:: Page excerpt
Irresistible Pancake Poppers are delightful mini pancake bites baked to golden perfection. These bite-sized treats combine fluffy pancake batter with optional delicious add-ins like chocolate chips or berries, making them perfect for breakfast, brunch, or a fun snack. Stuff with nut butter for an extra surprise and serve warm with maple syrup or fresh fruit.

Ingredients

Scale

Dry Ingredients:

  • 1 cup all-purpose flour
  • 2 tablespoons granulated sugar
  • 1 teaspoon baking powder
  • 1/2 teaspoon baking soda
  • 1/4 teaspoon salt

Wet Ingredients:

  • 3/4 cup buttermilk (or milk + 1 teaspoon lemon juice)
  • 1 large egg
  • 2 tablespoons melted butter (plus more for greasing)
  • 1/2 teaspoon vanilla extract

Optional Add-Ins:

  • 1/4 cup mini chocolate chips
  • 1/4 cup chopped strawberries or blueberries
  • 1/4 cup nut butter (for stuffing)
  • 1/4 teaspoon cinnamon

For Serving:

  • Maple syrup
  • Honey
  • Fresh fruit
  • Powdered sugar

Instructions

  1. Preheat: Heat the oven to 375°F (190°C). Grease a mini muffin tin well using butter or non-stick spray to prevent sticking.
::::
:: Data lines
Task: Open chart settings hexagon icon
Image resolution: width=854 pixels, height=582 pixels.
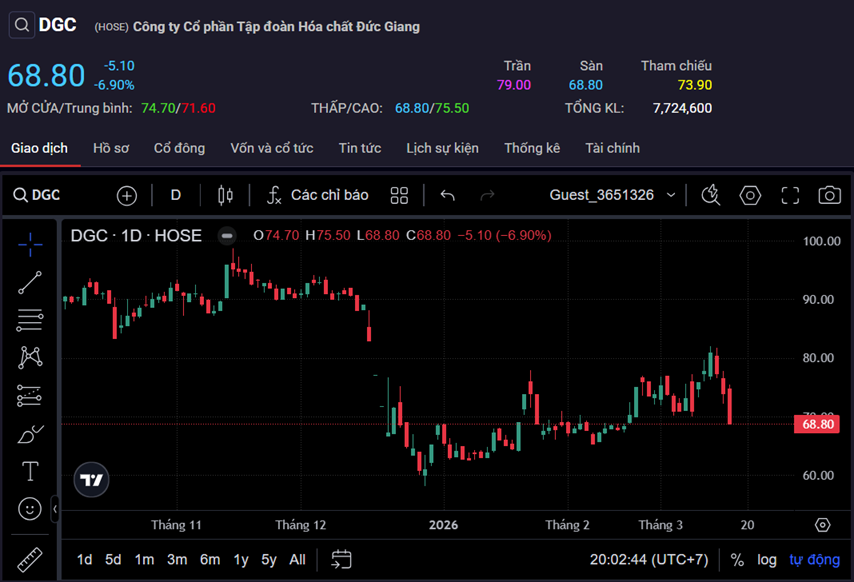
::::
▶ **Problem 1**
What oven temperature does the preheat step of the pancake poppers recipe call for?
▶ **Problem 2**
Does each statement below agree with the pancake poppers recipe? For each, answer yes or no and quote the words from the recipe that decide it.
(a) The recipe calls for 1 cup of all-purpose flour.
(b) Chocolate chips are a required ingredient.
(c) Milk mixed with lemon juice can stand in for buttermilk.
▶ **Problem 3**
Can you pick up the pancake poppers recipe after its preheat step and write the instructions that come next?

▶ **Written response 1**
375°F (190°C).

▶ **Written response 2**
(a) Yes: "1 cup all-purpose flour"
(b) No: "optional delicious add-ins like chocolate chips or berries"
(c) Yes: "3/4 cup buttermilk (or milk + 1 teaspoon lemon juice)"

▶ **Written response 3**
  2. Dry mix: In a medium bowl, whisk together the all-purpose flour, granulated sugar, baking powder, baking soda, and salt to ensure even distribution of ingredients.
  3. Wet mix: In another bowl, whisk the buttermilk, egg, melted butter, and vanilla extract until the mixture is smooth and combined thoroughly.
  4. Combine: Pour the wet ingredients into the dry ingredients and stir gently until just combined; a few lumps are fine. If using, fold in mini chocolate chips or berries. Let the batter rest for 5 minutes for better texture.
  5. Fill: Spoon the batter into the mini muffin cups until about 3/4 full. For stuffed poppers, fill cups halfway, place a small dollop of nut butter or jam in the center, then cover with more batter.
  6. Bake: Place the tin in the preheated oven and bake for 10 to 12 minutes, or until the poppers turn golden brown and a toothpick inserted comes out clean.
  7. Cool & Serve: Let the pancake poppers cool in the pan for 2 minutes before transferring to a wire rack. Serve warm with maple syrup, honey, powdered sugar, or fresh fruit as desired.

Notes

  • Do not overmix the batter to avoid dense poppers; gentle folding is key.
  • Ensure the oven is fully preheated before baking for even cooking.
  • Grease the mini muffin tin well to prevent popping out.
  • Do not overfill muffin cups; 3/4 full is recommended to avoid overflow.
  • Allow poppers to cool slightly before removing from the pan to maintain shape.
  • Flavor combinations: peanut butter + banana; chocolate chips + marshmallows; blueberries + lemon zest; apple + cinnamon sugar; cream cheese + raspberry jam; savory option with shredded cheese + diced turkey.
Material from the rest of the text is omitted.